Protein-Protein Interactions (PPIs) are fundamental in various biological processes and play a key role in life activities. The growing demand and cost of experimental PPI assays require computational methods for efficient PPI prediction. While existing methods rely heavily on protein sequence for PPI prediction, it is the protein structure that is the key to determine the interactions. To take both protein modalities into account, we define the microenvironment of an amino acid residue by its sequence and structural contexts, which describe the surrounding chemical properties and geometric features. In addition, microenvironments defined in previous work are largely based on experimentally assayed physicochemical properties, for which the "vocabulary" is usually extremely small. This makes it difficult to cover the diversity and complexity of microenvironments. In this paper, we propose Microenvironment-Aware Protein Embedding for PPI prediction (MPAE-PPI), which encodes microenvironments into chemically meaningful discrete codes via a sufficiently large microenvironment "vocabulary" (i.e., codebook). Moreover, we propose a novel pre-training strategy, namely Masked Codebook Modeling (MCM), to capture the dependencies between different microenvironments by randomly masking the codebook and reconstructing the input. With the learned microenvironment codebook, we can reuse it as an off-the-shelf tool to efficiently and effectively encode proteins of different sizes and functions for large-scale PPI prediction. Extensive experiments show that MAPE-PPI can scale to PPI prediction with millions of PPIs with superior trade-offs between effectiveness and computational efficiency than the state-of-the-art competitors.

Figures (6)

• Figure 1: Micro-F1 vs. Training Time.
• Figure 2: Left: Illustration of microenvironment discovery and microenvironment-aware protein embedding. Right: Illustration of pre-training the codebook by Masked Codebook Modeling (MCM).

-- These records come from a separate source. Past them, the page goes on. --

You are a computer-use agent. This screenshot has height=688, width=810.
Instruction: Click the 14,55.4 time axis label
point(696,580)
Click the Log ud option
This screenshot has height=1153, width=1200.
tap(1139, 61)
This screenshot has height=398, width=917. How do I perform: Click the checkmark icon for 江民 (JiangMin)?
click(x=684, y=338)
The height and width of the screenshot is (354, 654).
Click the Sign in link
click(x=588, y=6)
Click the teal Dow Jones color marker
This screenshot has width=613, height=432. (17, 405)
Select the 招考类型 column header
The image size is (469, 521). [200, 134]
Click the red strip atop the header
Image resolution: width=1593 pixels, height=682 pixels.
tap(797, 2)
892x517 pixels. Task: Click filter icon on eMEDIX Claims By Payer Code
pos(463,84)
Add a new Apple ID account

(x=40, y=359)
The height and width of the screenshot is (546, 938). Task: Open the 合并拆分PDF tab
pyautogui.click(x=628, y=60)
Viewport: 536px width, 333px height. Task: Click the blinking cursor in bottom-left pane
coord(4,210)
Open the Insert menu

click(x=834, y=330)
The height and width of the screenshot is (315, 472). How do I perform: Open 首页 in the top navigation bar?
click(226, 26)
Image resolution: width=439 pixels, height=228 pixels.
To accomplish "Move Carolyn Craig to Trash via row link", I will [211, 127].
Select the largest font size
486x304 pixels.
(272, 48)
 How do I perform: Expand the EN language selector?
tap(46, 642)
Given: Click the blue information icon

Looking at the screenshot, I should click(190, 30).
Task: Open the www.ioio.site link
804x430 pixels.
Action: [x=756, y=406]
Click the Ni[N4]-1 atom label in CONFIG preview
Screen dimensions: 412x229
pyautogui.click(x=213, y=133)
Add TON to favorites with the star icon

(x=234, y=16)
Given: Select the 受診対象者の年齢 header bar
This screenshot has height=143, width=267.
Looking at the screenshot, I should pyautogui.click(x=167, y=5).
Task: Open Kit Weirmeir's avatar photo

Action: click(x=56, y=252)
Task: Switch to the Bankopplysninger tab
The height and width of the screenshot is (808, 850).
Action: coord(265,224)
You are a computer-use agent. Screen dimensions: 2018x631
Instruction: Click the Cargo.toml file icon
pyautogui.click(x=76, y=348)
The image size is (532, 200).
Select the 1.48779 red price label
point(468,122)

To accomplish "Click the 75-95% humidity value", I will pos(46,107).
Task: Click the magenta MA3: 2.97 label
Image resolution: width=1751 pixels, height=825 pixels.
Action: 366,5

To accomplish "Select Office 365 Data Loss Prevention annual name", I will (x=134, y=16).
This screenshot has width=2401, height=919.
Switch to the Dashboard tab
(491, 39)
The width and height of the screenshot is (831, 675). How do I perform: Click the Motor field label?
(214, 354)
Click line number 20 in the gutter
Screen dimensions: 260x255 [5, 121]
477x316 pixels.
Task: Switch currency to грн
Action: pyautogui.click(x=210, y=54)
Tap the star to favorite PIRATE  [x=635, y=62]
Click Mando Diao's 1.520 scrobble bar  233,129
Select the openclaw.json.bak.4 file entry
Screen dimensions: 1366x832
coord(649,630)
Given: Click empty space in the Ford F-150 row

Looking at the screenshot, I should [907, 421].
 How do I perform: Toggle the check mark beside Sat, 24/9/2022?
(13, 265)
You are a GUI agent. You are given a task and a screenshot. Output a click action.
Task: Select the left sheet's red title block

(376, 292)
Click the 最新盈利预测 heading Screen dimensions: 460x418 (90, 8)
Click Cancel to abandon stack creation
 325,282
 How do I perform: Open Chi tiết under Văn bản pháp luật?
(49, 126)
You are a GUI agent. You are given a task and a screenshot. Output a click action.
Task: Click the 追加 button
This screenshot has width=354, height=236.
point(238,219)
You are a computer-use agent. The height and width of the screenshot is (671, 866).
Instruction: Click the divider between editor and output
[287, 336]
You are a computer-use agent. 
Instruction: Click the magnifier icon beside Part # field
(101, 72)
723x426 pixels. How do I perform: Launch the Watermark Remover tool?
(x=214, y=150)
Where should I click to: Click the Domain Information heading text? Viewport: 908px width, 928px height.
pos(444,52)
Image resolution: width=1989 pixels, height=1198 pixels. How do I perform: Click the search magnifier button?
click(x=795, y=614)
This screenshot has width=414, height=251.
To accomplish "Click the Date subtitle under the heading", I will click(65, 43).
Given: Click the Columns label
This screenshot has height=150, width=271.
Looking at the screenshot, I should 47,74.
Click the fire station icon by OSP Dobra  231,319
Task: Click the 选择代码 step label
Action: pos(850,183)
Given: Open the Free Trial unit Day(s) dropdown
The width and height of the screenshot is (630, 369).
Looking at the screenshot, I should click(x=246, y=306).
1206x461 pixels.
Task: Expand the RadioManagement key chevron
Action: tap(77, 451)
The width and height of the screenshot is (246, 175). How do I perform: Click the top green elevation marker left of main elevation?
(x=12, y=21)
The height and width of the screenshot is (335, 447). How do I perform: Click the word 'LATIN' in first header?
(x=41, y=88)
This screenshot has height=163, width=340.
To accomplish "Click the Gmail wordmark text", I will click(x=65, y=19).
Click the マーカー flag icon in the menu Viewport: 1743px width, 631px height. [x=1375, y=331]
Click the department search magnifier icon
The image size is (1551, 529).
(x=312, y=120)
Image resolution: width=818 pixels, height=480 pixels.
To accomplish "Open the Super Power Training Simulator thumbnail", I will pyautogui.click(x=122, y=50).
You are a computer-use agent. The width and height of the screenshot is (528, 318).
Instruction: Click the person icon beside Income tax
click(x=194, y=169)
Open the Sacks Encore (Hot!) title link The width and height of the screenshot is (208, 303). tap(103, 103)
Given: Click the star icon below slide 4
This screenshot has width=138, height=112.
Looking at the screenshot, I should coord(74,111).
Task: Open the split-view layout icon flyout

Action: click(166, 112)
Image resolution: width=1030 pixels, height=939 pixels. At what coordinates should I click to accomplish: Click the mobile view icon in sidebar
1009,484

• Figure 3: Illustration of pre-training the encoder and codebook for efficient PPI prediction, where the flame and lock icons indicate that the module is optimizable or parameter-frozen, respectively.
• Figure 4: (a) Generalization performance comparison of testing on unseen trainset-heterogenous test data under different data partitions. (bc) Robustness evaluation on protein 3D structures with different accuracy, measured by Root Mean Square Deviation (RMSD), on the SHS27k dataset.
• Figure 5: (a) Visualization (by UMAP) of the embeddings of four microenvironment codes and corresponding residues on the SHS27k dataset. (b) Distribution of amino acids within each microenvironment code on the SHS27k. (c) Distribution of amino acids primarily encoded by each microenvironmental code, as well as the distribution of amino acids in the real-world SHS27k dataset.